Dataset start

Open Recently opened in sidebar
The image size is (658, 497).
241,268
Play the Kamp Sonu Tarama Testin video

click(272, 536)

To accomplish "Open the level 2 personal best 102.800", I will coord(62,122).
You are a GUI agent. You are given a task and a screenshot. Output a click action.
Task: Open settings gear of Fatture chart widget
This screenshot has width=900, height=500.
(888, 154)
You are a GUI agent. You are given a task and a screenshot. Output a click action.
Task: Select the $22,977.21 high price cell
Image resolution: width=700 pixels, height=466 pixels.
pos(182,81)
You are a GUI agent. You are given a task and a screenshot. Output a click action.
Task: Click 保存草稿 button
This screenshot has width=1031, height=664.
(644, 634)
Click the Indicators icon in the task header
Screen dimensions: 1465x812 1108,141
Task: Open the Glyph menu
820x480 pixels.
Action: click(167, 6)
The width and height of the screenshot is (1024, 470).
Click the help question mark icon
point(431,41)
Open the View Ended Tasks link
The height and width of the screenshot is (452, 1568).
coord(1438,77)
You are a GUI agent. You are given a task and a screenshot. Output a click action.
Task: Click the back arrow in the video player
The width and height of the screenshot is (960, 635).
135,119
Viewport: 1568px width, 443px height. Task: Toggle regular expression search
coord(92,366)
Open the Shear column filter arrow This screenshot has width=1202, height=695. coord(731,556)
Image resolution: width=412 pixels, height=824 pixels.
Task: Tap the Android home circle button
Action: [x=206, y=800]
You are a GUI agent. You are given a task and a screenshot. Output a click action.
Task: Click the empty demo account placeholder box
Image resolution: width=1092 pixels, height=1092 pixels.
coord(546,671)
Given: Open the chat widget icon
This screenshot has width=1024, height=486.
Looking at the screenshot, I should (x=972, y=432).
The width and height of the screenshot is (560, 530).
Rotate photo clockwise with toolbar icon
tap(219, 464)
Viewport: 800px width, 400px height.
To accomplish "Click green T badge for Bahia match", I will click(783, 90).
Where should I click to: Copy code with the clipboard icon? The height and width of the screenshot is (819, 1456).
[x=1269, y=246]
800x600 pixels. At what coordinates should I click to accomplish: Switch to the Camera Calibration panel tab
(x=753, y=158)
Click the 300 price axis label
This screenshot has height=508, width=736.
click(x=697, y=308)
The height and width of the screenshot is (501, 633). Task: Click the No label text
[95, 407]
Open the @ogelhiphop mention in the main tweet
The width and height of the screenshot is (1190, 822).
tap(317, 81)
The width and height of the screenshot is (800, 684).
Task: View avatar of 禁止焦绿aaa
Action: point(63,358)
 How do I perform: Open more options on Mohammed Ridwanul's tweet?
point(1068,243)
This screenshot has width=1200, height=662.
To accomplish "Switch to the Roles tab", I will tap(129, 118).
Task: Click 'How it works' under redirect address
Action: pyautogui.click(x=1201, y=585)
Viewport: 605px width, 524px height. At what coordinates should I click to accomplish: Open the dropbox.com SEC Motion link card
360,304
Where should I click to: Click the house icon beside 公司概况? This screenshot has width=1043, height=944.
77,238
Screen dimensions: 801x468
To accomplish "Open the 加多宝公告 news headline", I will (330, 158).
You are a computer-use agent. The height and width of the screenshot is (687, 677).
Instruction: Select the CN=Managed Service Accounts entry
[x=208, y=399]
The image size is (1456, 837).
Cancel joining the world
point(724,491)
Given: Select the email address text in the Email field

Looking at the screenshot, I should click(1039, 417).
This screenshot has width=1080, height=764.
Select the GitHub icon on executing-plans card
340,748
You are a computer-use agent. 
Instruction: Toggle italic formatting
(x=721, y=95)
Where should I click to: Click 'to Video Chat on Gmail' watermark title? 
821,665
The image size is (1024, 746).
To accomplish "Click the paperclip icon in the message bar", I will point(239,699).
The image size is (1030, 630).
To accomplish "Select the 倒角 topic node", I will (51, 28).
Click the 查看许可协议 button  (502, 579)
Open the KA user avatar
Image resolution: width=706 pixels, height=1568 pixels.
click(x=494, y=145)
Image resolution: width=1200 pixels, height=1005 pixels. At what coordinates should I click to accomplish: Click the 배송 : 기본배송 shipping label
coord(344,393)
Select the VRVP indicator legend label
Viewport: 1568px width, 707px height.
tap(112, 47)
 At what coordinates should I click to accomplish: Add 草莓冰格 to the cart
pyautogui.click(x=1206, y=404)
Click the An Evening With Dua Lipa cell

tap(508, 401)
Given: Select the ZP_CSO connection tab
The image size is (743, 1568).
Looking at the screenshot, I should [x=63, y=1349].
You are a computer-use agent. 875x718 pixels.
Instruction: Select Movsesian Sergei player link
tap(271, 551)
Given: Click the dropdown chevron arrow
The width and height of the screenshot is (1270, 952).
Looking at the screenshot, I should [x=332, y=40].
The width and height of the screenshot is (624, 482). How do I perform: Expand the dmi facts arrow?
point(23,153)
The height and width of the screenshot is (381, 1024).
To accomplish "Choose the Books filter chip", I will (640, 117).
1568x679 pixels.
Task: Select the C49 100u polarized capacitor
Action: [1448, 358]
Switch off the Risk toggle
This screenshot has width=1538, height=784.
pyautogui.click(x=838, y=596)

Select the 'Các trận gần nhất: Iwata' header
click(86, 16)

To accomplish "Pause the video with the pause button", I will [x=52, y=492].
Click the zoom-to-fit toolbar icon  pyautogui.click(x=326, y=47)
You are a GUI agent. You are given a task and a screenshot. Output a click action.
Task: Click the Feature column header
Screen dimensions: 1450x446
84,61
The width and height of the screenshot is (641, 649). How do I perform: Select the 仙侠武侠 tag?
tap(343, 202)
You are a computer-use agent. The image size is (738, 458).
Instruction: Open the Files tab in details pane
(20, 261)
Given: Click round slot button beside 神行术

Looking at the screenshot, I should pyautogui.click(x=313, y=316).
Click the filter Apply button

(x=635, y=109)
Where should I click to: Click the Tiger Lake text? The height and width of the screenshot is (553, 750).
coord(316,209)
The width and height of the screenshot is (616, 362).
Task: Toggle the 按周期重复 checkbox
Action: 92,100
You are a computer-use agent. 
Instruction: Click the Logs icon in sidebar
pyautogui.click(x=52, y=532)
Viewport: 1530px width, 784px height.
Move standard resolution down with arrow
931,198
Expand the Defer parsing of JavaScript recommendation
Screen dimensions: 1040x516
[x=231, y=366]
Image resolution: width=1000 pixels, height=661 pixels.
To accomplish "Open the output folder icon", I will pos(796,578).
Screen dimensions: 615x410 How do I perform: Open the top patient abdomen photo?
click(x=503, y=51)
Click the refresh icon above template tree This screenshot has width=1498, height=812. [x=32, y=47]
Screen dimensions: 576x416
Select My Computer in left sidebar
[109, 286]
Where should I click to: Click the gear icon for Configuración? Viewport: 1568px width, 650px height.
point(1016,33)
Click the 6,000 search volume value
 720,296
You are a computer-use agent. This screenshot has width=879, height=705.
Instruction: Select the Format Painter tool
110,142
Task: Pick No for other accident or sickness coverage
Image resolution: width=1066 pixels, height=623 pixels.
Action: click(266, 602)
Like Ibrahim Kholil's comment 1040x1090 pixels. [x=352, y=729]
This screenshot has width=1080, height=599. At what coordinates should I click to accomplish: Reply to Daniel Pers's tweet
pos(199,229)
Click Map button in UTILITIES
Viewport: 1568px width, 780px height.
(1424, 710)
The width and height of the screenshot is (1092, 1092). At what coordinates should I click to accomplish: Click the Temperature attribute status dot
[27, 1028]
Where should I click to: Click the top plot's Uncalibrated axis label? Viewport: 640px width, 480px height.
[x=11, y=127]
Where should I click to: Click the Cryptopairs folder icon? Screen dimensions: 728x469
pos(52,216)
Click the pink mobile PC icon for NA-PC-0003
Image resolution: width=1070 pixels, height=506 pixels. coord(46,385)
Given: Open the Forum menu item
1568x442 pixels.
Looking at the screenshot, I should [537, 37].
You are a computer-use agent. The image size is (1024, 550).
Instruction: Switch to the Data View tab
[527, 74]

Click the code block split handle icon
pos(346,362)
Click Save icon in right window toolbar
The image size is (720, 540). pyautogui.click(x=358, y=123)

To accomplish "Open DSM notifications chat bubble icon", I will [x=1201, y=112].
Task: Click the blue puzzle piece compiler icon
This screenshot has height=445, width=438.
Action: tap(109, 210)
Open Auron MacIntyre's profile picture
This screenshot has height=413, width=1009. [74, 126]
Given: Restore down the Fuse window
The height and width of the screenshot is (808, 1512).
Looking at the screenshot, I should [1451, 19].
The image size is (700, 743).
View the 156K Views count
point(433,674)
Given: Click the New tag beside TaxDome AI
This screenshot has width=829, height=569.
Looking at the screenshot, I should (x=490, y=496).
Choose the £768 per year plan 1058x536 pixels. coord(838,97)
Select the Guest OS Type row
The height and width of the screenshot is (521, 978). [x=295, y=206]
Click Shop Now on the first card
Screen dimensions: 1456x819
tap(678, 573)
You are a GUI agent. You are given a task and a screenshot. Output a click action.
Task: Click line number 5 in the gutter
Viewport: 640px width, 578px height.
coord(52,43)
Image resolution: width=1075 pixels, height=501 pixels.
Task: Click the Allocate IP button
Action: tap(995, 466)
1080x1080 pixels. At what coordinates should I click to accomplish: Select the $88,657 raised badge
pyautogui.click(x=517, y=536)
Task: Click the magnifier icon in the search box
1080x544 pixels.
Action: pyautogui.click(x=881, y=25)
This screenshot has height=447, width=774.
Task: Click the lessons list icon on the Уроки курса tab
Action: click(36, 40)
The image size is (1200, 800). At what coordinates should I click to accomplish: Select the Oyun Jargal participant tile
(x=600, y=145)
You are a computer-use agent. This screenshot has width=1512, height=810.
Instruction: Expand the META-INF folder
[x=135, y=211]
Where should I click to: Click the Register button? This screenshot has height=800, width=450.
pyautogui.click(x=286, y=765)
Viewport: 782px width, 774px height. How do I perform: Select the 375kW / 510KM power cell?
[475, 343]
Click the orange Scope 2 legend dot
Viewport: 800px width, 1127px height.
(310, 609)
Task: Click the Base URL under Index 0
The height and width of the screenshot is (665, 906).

Dataset end

Stated problem>
Write out the entries verbatim, starting at the line that contains "Click the code block split handle icon" and stopping after the line that contains "pyautogui.click(x=517, y=536)".

Written reply>
Click the code block split handle icon
pos(346,362)
Click Save icon in right window toolbar
The image size is (720, 540). pyautogui.click(x=358, y=123)

To accomplish "Open DSM notifications chat bubble icon", I will [x=1201, y=112].
Task: Click the blue puzzle piece compiler icon
This screenshot has height=445, width=438.
Action: tap(109, 210)
Open Auron MacIntyre's profile picture
This screenshot has height=413, width=1009. [74, 126]
Given: Restore down the Fuse window
The height and width of the screenshot is (808, 1512).
Looking at the screenshot, I should [1451, 19].
The image size is (700, 743).
View the 156K Views count
point(433,674)
Given: Click the New tag beside TaxDome AI
This screenshot has width=829, height=569.
Looking at the screenshot, I should (x=490, y=496).
Choose the £768 per year plan 1058x536 pixels. coord(838,97)
Select the Guest OS Type row
The height and width of the screenshot is (521, 978). [x=295, y=206]
Click Shop Now on the first card
Screen dimensions: 1456x819
tap(678, 573)
You are a GUI agent. You are given a task and a screenshot. Output a click action.
Task: Click line number 5 in the gutter
Viewport: 640px width, 578px height.
coord(52,43)
Image resolution: width=1075 pixels, height=501 pixels.
Task: Click the Allocate IP button
Action: tap(995, 466)
1080x1080 pixels. At what coordinates should I click to accomplish: Select the $88,657 raised badge
pyautogui.click(x=517, y=536)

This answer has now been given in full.